Since the Newtown Sandy Hook Elementary School massacre, 22 states have passed legislation to tighten gun restrictions.

Oregon failed last year and is trying again with Senate Bill 1551 that would expand background checks. Basing the case on reducing homicides hasn’t overcome the gun lobby’s stance of “guns don’t kill people, people kill people” and “control mentally ill people, not guns.” Another strategy may be to address suicide and self-inflicted harm by attempted suicide, as highlighted by the two recent public suicides in Bend, just weeks apart, by a student in class at Bend Senior High School and a young woman in Pioneer Park — both by guns.

Oregon has the second-highest rate of suicide among all 50 states in our country, most of which are by firearm. The counties of Central Oregon are among the highest in the state. Our three counties have an estimated annual average of 30 suicides by gun, which are not made public since they occur on personal property.

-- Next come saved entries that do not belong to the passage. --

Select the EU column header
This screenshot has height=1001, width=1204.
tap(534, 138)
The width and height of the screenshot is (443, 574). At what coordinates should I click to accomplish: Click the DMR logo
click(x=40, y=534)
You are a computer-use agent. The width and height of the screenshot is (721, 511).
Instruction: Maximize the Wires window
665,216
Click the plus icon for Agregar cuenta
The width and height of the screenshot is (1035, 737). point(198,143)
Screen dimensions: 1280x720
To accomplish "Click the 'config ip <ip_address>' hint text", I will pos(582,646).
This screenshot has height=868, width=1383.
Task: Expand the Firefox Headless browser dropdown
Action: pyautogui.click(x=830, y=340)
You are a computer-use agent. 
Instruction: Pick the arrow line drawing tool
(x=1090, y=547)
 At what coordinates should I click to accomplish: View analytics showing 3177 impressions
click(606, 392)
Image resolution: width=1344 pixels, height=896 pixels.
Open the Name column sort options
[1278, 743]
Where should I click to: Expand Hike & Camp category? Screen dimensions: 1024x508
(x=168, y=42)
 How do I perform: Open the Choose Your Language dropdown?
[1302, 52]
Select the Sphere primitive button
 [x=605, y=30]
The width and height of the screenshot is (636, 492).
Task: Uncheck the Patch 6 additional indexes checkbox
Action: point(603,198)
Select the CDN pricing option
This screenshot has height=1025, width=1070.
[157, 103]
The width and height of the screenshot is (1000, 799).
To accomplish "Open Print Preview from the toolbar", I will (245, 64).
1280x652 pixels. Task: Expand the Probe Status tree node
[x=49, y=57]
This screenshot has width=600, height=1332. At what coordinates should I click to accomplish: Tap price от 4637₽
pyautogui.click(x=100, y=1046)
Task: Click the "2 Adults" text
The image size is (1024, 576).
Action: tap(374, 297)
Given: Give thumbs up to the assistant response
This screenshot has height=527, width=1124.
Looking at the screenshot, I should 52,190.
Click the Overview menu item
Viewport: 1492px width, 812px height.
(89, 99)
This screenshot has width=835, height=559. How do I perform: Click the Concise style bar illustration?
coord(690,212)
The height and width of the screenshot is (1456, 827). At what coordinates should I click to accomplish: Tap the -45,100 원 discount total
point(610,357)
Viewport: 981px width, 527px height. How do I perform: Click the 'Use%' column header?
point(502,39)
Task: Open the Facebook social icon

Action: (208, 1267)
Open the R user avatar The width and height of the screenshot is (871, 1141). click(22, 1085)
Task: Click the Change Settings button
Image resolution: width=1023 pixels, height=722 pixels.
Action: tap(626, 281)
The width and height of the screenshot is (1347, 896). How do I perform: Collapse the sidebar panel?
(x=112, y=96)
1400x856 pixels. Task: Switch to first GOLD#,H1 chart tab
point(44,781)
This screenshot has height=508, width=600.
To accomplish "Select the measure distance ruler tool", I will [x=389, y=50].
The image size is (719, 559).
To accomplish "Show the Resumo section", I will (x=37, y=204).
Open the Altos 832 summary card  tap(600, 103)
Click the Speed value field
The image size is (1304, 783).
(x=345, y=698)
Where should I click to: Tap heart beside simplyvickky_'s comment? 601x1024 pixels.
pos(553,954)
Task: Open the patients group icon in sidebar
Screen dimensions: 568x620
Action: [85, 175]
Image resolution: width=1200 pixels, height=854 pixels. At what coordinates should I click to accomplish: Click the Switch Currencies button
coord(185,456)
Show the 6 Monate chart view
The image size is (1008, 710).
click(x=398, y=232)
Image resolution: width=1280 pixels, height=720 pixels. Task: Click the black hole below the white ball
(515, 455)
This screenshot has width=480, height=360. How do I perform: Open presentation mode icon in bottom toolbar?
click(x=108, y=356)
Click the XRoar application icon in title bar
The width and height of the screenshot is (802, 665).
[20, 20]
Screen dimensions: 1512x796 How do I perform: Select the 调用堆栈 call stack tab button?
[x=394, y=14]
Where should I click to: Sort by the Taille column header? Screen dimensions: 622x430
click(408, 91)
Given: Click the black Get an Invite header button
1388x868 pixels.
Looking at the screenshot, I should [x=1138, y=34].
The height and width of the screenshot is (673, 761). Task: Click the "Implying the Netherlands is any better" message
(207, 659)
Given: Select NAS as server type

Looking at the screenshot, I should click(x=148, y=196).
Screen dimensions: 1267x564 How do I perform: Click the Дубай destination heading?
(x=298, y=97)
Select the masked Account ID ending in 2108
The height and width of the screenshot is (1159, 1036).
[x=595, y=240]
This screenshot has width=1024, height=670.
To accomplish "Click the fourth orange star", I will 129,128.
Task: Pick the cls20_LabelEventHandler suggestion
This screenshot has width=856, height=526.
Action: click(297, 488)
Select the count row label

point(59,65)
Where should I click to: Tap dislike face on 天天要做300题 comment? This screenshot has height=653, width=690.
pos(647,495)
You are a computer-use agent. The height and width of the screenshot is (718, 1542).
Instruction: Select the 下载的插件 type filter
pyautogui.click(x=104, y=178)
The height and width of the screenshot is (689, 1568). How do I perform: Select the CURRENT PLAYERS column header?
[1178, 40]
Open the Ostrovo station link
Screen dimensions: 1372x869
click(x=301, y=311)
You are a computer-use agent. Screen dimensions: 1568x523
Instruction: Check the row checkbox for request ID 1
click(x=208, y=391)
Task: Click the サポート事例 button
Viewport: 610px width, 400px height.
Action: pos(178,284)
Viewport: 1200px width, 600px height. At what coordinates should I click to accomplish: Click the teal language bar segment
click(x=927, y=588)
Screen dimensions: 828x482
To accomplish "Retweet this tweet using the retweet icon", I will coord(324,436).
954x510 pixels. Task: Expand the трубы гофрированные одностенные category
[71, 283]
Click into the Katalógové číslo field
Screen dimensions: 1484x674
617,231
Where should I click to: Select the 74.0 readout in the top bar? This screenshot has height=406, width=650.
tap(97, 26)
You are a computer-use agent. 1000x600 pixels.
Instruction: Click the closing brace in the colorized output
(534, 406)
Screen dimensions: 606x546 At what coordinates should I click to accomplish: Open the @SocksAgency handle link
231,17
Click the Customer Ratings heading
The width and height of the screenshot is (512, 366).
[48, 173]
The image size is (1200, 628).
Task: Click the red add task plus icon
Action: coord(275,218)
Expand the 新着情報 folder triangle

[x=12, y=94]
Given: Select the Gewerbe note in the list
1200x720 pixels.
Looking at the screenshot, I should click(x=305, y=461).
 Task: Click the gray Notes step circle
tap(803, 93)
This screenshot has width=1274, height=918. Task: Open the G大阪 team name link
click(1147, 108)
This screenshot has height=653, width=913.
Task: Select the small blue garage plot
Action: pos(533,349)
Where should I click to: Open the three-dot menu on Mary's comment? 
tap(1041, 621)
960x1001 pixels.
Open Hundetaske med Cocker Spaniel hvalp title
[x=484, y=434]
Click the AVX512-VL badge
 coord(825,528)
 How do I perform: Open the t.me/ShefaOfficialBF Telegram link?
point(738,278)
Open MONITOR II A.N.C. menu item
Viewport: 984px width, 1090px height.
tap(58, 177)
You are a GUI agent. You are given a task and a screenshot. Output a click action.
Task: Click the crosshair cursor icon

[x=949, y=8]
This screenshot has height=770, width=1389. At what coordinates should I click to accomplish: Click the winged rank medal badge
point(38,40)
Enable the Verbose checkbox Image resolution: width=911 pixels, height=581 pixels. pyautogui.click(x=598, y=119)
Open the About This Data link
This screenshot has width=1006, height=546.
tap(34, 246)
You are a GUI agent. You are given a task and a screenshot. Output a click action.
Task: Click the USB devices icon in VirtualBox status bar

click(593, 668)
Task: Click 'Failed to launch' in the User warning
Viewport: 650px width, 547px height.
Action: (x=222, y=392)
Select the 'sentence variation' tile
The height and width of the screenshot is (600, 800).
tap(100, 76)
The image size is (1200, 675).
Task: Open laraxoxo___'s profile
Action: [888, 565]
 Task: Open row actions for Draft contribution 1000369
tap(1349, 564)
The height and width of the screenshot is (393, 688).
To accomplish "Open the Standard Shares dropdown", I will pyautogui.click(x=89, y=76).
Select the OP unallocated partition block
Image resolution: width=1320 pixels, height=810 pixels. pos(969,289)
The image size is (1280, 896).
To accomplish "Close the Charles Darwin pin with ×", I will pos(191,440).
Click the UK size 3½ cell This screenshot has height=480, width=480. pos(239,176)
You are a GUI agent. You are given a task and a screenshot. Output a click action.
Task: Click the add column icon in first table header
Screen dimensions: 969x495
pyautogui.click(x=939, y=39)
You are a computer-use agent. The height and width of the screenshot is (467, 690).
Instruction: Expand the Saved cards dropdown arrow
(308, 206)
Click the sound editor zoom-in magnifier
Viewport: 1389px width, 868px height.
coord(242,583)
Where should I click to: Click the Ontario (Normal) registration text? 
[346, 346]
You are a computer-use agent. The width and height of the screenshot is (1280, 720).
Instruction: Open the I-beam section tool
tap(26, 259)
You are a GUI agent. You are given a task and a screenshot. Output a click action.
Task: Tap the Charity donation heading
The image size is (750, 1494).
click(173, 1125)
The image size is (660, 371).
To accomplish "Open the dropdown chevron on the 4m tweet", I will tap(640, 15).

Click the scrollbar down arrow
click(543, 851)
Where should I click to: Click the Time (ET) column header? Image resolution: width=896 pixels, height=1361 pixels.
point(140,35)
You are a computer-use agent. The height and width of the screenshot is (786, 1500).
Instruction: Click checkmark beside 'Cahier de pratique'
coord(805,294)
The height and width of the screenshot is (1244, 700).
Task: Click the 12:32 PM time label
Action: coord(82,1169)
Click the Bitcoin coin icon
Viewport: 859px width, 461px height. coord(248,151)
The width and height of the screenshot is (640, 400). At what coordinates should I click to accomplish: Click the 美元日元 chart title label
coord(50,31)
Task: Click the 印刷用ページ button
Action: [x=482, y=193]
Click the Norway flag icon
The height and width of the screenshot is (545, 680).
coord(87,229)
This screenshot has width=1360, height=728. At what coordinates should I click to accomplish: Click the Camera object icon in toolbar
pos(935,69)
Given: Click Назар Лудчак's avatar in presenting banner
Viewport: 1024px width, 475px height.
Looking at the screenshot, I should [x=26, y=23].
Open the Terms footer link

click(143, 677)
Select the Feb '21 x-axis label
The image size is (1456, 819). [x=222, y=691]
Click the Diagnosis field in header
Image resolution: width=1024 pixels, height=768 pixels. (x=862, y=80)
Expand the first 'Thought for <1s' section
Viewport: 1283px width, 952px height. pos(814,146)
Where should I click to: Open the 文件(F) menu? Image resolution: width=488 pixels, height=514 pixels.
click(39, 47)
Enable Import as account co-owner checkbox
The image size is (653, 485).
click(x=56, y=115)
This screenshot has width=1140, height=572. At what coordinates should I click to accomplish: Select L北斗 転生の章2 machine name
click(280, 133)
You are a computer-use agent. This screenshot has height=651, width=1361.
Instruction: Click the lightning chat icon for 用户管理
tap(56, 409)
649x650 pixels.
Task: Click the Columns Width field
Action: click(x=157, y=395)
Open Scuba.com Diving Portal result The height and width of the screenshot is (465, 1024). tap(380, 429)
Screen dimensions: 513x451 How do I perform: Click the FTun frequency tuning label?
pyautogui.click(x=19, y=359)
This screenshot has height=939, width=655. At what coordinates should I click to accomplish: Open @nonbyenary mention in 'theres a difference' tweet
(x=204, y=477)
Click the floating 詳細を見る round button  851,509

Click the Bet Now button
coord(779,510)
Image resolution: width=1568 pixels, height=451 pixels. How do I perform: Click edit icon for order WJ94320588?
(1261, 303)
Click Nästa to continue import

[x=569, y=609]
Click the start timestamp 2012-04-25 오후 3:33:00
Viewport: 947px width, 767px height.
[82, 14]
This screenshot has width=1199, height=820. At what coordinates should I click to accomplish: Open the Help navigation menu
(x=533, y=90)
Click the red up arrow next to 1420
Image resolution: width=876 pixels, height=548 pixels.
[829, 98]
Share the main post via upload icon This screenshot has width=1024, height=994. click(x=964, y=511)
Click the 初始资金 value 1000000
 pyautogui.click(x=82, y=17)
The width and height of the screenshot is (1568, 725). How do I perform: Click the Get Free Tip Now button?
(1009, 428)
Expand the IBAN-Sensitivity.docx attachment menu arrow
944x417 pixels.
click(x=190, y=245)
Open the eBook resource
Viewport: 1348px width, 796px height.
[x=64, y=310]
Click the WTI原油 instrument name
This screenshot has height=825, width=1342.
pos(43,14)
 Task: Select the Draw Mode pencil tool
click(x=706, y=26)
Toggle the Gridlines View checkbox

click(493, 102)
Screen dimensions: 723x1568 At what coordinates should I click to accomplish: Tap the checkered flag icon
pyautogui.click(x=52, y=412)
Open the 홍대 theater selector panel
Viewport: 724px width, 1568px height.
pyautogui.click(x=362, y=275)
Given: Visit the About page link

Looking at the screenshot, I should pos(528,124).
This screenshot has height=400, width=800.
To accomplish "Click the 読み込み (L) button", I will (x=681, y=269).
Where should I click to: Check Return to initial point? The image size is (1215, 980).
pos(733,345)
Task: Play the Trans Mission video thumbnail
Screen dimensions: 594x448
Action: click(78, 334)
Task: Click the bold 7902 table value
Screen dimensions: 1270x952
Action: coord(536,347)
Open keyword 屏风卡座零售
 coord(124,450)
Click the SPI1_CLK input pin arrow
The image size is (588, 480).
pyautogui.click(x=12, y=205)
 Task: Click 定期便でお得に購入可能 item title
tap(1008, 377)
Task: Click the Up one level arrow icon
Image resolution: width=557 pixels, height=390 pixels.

Ironically, the week before the last Bend suicide shooting, USA Today reported that an average of 20 American children and adolescents are hospitalized every day for firearm injuries, another 3,000 die every year before they get to the emergency room and among 15- to 19-year-olds, firearm injuries are the second-leading cause of death.

Sardonically, the day before our high school suicide-by-gun, Mark Kelly, former Rep. Gabby Giffords’ husband, testified at an Oregon congressional hearing on behalf of SB 1551.

Whereas nonfirearm suicide rates are essentially equal state by state, suicide-by-gun rates are directly proportional to gun ownership levels.

New York, with its more restrictive gun laws, ranks lowest in suicides in the country. All 12 case-control studies in the U.S. found that suicide by gun were more likely to occur in homes with guns. For every instance in which a gun at home is shot in self-defense, 22 residents of the home are killed or injured and 11 suicides are attempted or completed.

In Oregon, three-fourths of gun fatalities are suicide and more than half of suicides are by gun, as are 90 percent of rural suicides.

Worldwide, our country has by far both the highest suicide-by-gun rate and the highest rate of gun ownership. A chart of suicides by gun per resident versus guns per resident among 50 socioeconomically advantaged countries shows a direct correlation, with the U.S. by itself twice that of the nearest countries and more than five times that of the 50-country average. Our suicides-by-gun rate has been increasing steadily since the Federal Assault Weapons Ban expired in 2004. We now have nearly twice as many suicides by gun as homicides.

In Canada, Norway, the United Kingdom and New Zealand, legislation and regulatory measures that reduced the availability of firearms in private households distinctly strengthened the prevention of suicides by gun.

In Australia, a buyback of 650,000 guns and tighter rules for licensing and safe storage of those weapons remaining in public hands reduced the number of privately owned firearms by one-fifth and suicides by gun by half.

Despite claims to the contrary by the gun lobby, the Federal Assault Weapons Ban of 1994 was effective in lowering our country’s suicide rate. Before the ban, the suicide-by-gun rate in 15- to 24-year-old males climbed steadily. Within five years of the law’s enactment, the rate fell to its lowest level since 1972.

Between 2002 and 2007, our national suicide-by-gun rate was constant at an average of 17,000 deaths per year. In 2008, our Supreme Court contravened a law in our nation’s capital that banned handgun ownership and required firearms in homes to be locked. Our national suicide-by-gun rate increased steadily thereafter from an average of 553 additional deaths per year to 19,766 in 2011.

Are we going to once again largely ignore a suicide among us, this time by a high school student who shot himself in class?

Our media must be able to raise awareness of the problem. Preventing suicide is everyone’s business. And ignorance promotes suicide.

How much more evidence do we need?

— Archie Bleyer, M.D., lives in Bend.